:: WRITTEN INSTRUCTION ::
Rewrite the part of the lines that opens with the line containing "basic [264, 959]" and closes with the line containing "measures (677, 411)", substituting "center" for "midpoint" and leaving everything else unchanged.

:: EXERCISE INPUTS ::
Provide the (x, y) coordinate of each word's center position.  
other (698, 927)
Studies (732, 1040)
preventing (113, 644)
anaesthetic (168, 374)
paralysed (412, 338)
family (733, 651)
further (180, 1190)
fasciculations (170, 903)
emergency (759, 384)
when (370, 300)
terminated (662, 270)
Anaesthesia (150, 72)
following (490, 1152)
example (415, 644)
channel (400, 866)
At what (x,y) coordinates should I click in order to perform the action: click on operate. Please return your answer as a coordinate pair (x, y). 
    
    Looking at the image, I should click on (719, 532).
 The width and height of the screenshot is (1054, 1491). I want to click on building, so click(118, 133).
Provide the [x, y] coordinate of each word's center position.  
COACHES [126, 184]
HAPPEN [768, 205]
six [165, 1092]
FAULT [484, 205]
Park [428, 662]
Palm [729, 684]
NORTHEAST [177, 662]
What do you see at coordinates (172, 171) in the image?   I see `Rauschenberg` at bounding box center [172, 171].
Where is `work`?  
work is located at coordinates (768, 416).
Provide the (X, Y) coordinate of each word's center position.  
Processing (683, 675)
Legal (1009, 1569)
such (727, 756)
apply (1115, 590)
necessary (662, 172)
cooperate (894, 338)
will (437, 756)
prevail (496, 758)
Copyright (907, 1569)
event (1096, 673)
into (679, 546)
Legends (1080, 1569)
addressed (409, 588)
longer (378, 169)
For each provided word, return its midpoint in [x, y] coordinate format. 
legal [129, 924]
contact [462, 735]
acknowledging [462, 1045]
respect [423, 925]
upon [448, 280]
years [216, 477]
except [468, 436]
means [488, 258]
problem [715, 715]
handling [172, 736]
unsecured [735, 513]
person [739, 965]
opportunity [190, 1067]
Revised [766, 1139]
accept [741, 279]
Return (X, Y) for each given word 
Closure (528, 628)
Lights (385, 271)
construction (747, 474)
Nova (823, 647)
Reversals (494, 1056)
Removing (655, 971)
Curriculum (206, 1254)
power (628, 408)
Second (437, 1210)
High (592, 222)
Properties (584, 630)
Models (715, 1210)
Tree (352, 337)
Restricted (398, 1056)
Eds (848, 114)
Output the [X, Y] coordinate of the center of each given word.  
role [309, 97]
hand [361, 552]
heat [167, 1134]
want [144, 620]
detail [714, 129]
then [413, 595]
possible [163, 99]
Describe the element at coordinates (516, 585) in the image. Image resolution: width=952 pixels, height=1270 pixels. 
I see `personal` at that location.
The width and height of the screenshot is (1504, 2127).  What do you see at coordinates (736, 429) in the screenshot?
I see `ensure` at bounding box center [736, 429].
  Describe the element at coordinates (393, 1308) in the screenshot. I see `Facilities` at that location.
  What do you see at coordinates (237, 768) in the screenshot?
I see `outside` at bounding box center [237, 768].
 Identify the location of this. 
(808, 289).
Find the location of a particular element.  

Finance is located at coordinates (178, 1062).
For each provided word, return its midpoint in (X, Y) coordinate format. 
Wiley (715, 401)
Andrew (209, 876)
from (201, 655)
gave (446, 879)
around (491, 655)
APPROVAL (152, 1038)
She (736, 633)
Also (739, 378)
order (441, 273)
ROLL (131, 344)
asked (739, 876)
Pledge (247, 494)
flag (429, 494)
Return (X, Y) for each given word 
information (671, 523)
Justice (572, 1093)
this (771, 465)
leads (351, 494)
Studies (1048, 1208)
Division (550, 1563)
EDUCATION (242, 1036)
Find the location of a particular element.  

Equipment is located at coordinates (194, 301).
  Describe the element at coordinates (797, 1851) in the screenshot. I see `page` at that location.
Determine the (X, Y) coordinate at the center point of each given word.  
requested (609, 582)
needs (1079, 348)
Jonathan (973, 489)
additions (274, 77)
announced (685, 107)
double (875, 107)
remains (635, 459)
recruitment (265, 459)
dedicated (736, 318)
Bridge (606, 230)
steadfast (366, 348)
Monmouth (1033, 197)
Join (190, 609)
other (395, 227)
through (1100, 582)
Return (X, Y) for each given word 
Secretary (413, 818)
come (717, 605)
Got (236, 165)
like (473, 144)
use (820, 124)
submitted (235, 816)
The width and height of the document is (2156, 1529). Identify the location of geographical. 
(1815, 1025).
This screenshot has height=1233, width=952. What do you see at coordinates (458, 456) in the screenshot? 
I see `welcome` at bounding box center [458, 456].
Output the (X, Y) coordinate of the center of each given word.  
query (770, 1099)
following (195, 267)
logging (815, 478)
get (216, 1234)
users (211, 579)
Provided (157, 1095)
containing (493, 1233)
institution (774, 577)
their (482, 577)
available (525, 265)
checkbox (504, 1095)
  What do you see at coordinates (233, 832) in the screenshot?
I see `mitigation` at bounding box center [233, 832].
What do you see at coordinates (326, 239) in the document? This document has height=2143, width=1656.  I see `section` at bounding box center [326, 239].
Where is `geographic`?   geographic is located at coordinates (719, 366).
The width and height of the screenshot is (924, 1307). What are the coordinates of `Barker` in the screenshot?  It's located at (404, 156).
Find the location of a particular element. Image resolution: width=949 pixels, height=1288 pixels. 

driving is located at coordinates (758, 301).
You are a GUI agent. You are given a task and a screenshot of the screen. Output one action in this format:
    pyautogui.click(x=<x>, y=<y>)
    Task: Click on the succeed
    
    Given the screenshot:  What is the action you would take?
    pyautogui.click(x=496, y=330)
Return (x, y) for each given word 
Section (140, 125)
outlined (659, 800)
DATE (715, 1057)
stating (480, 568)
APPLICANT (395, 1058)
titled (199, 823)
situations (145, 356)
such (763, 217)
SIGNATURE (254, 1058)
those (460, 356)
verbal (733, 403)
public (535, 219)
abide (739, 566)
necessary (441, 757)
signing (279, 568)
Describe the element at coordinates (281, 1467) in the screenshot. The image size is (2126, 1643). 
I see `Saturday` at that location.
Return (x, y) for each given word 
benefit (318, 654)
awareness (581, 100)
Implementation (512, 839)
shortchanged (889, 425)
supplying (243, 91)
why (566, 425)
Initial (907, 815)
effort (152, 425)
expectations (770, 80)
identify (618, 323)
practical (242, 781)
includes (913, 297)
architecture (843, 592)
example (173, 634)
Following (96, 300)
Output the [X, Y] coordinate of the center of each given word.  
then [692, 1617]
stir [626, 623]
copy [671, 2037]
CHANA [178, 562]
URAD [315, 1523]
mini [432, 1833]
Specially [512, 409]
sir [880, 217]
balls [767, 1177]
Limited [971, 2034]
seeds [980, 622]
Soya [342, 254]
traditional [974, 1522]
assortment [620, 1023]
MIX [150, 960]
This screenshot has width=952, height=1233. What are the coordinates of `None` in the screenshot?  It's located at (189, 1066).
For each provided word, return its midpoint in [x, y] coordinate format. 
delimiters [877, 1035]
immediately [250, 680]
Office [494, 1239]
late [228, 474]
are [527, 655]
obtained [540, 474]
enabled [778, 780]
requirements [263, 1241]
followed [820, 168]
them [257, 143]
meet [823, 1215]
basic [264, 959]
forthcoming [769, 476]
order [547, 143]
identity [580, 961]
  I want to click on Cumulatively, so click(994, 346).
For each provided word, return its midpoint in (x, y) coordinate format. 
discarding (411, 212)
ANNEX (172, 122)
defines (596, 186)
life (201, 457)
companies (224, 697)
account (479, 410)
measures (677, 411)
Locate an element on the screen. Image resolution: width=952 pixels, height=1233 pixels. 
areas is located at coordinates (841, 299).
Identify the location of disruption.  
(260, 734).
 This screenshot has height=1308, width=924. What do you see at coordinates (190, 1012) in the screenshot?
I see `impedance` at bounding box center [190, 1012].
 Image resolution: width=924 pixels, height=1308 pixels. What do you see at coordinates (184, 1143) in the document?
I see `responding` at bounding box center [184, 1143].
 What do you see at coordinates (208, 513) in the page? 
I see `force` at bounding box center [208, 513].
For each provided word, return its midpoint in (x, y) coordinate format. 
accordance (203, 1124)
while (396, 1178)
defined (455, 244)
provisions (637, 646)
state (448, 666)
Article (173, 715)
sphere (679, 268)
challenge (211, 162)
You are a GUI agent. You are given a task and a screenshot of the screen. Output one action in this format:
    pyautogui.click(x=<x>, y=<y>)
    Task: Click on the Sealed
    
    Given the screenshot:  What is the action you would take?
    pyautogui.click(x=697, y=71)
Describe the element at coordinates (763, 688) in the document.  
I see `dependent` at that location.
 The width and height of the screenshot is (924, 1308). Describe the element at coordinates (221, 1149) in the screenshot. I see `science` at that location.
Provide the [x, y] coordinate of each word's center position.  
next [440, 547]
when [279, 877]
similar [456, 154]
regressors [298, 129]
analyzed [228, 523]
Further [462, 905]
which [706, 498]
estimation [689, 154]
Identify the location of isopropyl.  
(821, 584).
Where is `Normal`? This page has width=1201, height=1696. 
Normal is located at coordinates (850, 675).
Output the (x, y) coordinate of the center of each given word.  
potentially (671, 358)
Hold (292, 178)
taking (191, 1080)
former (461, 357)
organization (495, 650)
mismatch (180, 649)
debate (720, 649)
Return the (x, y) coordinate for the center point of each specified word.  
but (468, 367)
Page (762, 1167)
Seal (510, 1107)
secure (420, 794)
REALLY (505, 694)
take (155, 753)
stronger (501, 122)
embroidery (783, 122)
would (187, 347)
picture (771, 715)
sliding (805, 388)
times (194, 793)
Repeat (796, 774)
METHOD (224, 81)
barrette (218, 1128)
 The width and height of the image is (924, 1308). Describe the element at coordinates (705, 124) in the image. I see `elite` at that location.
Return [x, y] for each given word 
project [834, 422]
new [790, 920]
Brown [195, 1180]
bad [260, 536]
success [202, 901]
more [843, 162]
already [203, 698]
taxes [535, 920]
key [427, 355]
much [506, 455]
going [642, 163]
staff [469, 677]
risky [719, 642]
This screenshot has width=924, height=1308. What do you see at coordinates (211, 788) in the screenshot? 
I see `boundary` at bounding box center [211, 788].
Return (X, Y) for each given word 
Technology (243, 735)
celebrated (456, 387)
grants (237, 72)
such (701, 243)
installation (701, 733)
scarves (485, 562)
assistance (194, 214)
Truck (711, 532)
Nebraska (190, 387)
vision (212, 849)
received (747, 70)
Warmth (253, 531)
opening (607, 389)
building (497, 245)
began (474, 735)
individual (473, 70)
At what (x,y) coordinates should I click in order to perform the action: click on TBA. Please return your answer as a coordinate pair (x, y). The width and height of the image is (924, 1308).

:: ANSWER TO THIS TASK ::
basic [264, 959]
forthcoming [769, 476]
order [547, 143]
identity [580, 961]
  I want to click on Cumulatively, so click(994, 346).
For each provided word, return its center in (x, y) coordinate format. 
discarding (411, 212)
ANNEX (172, 122)
defines (596, 186)
life (201, 457)
companies (224, 697)
account (479, 410)
measures (677, 411)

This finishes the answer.